§ **Task description**:
Scan the entries below, and for each line that includes the word "computer", make a copy.

(Collection entries)
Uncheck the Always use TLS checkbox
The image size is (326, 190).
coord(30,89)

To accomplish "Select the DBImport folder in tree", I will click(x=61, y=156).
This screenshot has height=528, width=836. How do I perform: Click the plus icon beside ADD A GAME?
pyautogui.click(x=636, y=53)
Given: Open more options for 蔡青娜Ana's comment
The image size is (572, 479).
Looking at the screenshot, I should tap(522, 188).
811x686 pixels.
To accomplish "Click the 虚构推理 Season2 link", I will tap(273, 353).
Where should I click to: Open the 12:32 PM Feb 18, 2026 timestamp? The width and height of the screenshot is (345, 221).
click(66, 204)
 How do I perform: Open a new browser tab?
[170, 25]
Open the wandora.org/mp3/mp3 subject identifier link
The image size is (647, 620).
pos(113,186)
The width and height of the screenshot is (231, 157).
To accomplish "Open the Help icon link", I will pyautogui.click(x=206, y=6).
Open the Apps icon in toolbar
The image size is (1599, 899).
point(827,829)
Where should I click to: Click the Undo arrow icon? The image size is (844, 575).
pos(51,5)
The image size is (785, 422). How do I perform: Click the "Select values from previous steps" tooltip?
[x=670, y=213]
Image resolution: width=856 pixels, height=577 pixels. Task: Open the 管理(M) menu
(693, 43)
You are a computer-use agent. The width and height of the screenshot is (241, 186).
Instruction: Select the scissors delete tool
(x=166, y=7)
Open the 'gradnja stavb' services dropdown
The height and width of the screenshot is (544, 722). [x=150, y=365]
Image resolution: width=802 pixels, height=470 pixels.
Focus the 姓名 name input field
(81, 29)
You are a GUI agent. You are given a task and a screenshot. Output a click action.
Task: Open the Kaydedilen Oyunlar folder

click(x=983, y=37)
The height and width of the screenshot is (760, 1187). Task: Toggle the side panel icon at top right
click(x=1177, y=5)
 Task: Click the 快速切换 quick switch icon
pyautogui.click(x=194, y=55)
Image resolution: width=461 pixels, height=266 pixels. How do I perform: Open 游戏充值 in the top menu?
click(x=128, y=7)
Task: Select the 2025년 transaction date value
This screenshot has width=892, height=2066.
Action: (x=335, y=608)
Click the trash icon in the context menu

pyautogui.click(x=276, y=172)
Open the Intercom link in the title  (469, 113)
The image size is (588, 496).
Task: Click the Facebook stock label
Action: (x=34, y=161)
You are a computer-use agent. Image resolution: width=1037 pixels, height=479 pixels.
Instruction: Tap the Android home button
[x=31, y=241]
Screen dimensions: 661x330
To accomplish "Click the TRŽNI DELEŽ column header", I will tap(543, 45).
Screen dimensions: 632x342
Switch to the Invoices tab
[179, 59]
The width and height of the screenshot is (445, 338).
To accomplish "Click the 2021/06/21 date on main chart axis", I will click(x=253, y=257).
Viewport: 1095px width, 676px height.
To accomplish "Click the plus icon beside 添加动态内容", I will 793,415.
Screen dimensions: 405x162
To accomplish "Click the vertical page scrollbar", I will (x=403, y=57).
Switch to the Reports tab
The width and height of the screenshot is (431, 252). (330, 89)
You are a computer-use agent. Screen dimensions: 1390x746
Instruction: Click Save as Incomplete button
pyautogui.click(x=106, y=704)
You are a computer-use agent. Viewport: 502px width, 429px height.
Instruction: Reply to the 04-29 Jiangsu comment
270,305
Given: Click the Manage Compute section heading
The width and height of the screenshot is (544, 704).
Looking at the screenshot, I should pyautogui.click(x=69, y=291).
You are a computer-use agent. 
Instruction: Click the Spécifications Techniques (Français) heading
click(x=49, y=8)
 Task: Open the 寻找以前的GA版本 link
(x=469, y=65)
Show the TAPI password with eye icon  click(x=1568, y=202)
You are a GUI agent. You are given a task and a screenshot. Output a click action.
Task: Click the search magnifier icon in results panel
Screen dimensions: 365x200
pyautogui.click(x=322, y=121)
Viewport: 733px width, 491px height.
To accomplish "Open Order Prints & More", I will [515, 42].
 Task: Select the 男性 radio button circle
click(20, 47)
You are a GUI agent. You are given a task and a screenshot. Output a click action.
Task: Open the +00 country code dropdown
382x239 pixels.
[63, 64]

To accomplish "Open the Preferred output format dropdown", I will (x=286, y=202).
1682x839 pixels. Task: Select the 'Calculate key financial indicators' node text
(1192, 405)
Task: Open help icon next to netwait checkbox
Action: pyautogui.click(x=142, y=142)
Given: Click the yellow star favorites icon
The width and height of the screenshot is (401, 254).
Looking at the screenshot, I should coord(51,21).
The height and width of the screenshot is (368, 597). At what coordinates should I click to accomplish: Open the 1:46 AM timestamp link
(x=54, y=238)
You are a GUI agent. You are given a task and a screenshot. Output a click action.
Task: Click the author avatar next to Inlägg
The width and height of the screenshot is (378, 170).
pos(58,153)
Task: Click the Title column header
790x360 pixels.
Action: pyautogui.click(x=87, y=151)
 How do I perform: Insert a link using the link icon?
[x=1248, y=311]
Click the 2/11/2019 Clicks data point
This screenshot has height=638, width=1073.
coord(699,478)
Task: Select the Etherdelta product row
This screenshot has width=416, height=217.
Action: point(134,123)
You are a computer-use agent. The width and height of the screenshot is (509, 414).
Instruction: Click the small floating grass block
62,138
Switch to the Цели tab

§ **Your response**:
You are a computer-use agent. The width and height of the screenshot is (241, 186).
You are a computer-use agent. Image resolution: width=1037 pixels, height=479 pixels.
You are a computer-use agent. Screen dimensions: 1390x746
You are a computer-use agent. Viewport: 502px width, 429px height.
You are a computer-use agent. 
You are a computer-use agent. The width and height of the screenshot is (509, 414).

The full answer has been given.